Impulse Amplification in a Traveling-Wave Tube—II: Large Signal Physics

Abstract

The helix traveling-wave tube (TWT) is a vacuum electronic device which utilizes an electron beam to amplify electromagnetic waves. Although having a broad frequency gain bandwidth compared to other vacuum electron devices, the helix TWT has been used in relatively narrowband ways in its applications in communications and electronic countermeasures. Recent interest in ultrawideband (UWB) radio and radar, combined with the recent development of UWB helix TWTs, has stimulated interest in the amplification of very broadband multifrequency signals and impulses. A number of studies have been conducted on the harmonic and intermodulation effects of multiple signals in a TWT, but there has not been much investigation into impulse amplification.
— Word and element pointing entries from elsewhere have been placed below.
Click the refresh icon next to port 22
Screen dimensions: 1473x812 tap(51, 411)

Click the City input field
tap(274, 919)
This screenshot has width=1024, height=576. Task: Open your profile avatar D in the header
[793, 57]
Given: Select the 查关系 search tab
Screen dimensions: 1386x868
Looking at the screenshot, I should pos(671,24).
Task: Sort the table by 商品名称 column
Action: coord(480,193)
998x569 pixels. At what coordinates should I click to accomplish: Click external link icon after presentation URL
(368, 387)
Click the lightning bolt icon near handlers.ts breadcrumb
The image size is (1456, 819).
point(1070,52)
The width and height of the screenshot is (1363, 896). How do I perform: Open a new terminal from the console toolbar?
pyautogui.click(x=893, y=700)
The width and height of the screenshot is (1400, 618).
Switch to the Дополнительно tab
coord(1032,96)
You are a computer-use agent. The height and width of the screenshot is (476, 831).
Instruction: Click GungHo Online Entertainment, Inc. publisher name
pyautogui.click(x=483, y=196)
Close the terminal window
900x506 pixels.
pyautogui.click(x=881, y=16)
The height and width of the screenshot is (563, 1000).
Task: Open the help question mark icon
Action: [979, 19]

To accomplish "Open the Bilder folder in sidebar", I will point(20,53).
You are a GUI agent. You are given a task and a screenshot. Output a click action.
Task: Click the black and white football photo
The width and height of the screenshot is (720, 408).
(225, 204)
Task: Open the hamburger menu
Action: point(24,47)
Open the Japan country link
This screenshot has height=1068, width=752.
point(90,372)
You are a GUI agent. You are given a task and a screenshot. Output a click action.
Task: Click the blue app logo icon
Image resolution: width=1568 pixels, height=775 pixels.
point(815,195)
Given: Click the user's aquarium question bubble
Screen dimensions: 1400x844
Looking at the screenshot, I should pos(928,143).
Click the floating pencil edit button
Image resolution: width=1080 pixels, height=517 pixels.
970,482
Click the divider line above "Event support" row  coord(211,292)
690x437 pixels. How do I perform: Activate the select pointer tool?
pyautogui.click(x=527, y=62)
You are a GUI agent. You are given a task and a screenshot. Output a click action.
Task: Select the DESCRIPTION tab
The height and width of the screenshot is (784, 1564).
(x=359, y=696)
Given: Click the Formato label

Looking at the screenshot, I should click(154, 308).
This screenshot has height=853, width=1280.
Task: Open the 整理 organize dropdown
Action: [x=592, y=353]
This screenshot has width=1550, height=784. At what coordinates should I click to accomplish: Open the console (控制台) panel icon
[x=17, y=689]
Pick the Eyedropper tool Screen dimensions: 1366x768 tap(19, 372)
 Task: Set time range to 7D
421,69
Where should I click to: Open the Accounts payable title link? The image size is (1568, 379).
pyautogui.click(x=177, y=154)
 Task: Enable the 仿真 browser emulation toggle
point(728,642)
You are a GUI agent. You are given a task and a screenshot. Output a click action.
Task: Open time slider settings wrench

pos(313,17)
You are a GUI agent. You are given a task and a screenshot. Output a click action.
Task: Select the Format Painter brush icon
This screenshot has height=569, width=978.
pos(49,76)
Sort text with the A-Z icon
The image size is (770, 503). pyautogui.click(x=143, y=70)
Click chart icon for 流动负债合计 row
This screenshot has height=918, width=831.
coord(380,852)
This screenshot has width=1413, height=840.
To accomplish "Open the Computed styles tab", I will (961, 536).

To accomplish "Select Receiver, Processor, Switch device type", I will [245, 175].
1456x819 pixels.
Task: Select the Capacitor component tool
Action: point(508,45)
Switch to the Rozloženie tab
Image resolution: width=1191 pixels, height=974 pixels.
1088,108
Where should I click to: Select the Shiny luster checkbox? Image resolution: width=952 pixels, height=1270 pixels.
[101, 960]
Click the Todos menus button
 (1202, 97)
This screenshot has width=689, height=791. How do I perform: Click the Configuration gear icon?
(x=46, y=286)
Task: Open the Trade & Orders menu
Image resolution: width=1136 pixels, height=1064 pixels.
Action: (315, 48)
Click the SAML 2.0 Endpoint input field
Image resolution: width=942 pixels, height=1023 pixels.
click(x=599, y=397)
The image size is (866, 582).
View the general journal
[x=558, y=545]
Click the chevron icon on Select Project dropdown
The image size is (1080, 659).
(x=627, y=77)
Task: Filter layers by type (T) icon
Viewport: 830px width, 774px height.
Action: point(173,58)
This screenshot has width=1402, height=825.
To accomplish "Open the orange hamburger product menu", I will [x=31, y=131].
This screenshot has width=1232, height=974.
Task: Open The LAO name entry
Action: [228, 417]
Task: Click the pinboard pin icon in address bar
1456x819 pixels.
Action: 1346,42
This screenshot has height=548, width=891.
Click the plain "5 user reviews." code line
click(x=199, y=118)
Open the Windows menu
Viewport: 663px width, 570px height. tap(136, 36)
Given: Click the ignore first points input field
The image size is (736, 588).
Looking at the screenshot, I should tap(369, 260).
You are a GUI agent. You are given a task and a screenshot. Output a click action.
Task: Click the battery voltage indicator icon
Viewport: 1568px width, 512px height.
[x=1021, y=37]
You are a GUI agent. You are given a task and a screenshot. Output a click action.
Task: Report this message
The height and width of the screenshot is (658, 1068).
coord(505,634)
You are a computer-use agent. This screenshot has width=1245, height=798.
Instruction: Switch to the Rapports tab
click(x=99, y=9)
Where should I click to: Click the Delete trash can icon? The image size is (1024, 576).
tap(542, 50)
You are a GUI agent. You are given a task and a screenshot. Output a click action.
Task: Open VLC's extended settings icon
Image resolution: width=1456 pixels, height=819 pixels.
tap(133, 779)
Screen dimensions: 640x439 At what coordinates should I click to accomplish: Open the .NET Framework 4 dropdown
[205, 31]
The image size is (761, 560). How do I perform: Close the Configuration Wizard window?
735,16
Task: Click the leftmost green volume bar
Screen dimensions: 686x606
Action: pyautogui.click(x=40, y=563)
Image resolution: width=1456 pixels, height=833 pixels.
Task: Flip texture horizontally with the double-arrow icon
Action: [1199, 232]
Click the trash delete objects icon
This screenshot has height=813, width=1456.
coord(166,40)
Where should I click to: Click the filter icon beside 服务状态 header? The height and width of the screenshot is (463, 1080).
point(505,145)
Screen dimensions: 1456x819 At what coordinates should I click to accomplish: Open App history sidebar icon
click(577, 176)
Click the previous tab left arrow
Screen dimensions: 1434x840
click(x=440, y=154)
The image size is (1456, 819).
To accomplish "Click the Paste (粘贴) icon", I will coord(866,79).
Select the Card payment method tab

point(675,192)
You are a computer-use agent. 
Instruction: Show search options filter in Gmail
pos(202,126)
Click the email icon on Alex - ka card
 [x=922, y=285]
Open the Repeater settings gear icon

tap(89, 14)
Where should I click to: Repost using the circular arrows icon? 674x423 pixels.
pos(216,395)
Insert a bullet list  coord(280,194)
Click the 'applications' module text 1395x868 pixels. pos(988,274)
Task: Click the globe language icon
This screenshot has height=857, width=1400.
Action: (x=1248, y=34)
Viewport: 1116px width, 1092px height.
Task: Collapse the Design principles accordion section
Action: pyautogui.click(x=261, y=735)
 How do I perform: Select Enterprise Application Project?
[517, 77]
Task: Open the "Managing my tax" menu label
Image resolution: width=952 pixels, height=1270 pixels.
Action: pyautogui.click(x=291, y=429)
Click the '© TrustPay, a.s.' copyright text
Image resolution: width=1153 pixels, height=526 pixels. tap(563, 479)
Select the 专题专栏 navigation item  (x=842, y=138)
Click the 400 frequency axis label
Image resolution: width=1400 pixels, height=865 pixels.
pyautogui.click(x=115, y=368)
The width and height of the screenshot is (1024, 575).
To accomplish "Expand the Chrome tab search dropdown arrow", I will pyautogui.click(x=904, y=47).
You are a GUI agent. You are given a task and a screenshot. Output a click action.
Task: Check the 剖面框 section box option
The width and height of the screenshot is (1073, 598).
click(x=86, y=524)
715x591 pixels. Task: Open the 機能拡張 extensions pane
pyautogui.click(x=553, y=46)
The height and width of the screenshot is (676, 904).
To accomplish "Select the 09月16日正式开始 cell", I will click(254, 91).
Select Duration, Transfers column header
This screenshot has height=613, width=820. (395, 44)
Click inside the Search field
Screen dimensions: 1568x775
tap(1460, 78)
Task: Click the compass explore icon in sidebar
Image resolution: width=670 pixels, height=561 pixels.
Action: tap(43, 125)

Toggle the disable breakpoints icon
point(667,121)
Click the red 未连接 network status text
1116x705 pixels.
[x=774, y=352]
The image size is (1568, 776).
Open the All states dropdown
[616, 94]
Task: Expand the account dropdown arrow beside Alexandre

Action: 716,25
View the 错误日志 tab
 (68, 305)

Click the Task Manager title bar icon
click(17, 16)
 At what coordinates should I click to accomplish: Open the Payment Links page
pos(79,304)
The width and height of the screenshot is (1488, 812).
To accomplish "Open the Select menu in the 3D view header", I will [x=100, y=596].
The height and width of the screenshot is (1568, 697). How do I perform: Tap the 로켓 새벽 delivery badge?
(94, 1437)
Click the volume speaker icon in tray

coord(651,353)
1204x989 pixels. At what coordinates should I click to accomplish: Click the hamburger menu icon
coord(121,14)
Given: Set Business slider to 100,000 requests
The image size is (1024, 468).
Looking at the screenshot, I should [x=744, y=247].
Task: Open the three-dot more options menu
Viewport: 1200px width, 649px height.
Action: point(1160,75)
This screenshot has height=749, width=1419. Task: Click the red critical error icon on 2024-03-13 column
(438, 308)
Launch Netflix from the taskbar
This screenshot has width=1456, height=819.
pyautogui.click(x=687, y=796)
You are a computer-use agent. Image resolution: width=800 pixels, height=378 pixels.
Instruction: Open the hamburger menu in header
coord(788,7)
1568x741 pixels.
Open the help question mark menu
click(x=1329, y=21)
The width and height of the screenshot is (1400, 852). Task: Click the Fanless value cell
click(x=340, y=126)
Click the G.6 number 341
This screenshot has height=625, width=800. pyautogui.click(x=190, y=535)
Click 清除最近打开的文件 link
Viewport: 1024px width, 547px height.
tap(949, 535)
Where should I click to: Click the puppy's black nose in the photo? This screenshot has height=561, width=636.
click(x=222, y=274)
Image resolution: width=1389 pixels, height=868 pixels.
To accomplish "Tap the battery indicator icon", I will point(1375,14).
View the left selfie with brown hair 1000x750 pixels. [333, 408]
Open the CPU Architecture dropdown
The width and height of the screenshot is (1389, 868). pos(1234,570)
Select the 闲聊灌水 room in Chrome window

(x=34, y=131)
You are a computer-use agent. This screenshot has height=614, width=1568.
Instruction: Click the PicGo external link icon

Utilizing a nonlinear time-domain model developed for this purpose, the response of a wideband (helix) TWT to an input Gaussian pulse is examined. Differences between the large signal response to positive and negative Gaussian inputs are examined, and it is shown that a positive impulse input yields better pulse shape preservation, higher saturation level, and possibly greater efficiency. The growth and saturation mechanisms of a positive input Gaussian are then investigated, showing distinct differences from steady-state growth and saturation mechanisms. This study indicates that the possibility of amplification of impulses in a TWT is very promising. The results and conclusions of this study generally apply to all types of TWTs with appreciable bandwidth (e.g., couple-cavity, folded waveguide). However, as the helix TWT has the largest bandwidth, it is the most interesting and is the specific TWT studied here.